I sent this coin to PCGS to correct an attribution error they made. This coin was in an older slab attributed incorrectly as a lettered edge, when it was really a vine and bars edge. Since there is a difference in value, PCGS agreed to reimburse me the what the difference should have been in the grade. While it was there, I had the coin trueviewed. The coin is a nice deep chocolate in hand. Thanks to Mr. Hall for taking care of this for me! (thumbs u PCGS VF30 CAC Ankur
Nice S-8. R3 as a variety. While the 11b R4 or 11c R3- (Lettered edges) may have a slight premium as a type, I don't see any difference as a variety, You may have come out ahead with PCGS by having a type price differential and not actually have a loss from the variety perspective. Someone with an updated Copper Quotes could verify this.
The question that comes to mind is how did they mis-attribute it to begin with? It's not exactly a difficult attribution....and you'd think for a coin with a book value of $13,000 they would be a bit careful?
Beautiful coin. And It is hard to imagine how PCGS got this wrong to begin with, but at least they did correct it.
PCGS' strong suit is not attribution, and it's good to see them make it right. That said, that's a heck of a coin Ankur -- much, much nicer than the one it replaced, IIRC.
Strong suit not attribution? This wasn't a Newcomb variety or something. It was either words or vines/bars on the edge. If they can't see a difference like that, how am I to believe they can also grade a coin? :devil:
Good point, but these coins are attributed by Sheldon not Newcomb. Getting past that, I'm simply saying they make mistakes like this all the time -- and after further review I'd wager it was listed incorrectly by the submitter and simply not caught by PCGS -- and the wise collector would spend the time to confirm attribution/variety before taking PCGS' word for it. Regardless, my prior comments still stand -- PCGS does a fairly poor job at attribution. Take care...Mike
I know they are attributed by Sheldon not Newcomb....I was just offering an example of a difficult attribution. Edge lettering isn't one such type.
Agreed. Please see my explanation above (i.e. it was listed on the submission form incorrectly). In other words, they didn't attribute it at all, they simply didn't catch the submitter's mistake.

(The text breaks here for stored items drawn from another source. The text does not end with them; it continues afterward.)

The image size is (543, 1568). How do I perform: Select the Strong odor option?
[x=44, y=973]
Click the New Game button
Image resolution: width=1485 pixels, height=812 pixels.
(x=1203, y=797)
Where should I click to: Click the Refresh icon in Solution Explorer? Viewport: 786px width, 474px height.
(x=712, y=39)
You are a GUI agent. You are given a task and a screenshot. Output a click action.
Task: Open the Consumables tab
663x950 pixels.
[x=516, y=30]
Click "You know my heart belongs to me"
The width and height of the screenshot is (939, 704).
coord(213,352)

Yeah, both NGC and PCGS make mistakes that should be obvious. I just got a new medal that someone else had graded by NGC that is labeled (1971), that clearly says on the medal "1872" and the word "centennial". Hmmm....you'd think they could have figured that one out, that it was issued in 1972 not 1971. I mean people pay the companies to attribute, grade, and encase the coins. Grading takes (according to experts) around 10 seconds max per coin per grader. The encasement takes like 1 minute. The attribution is apparently just taken for granted from whatever is written on the form? These guys are making out like bandits for the $20-$30 per coin they are getting for their 3 minutes of work.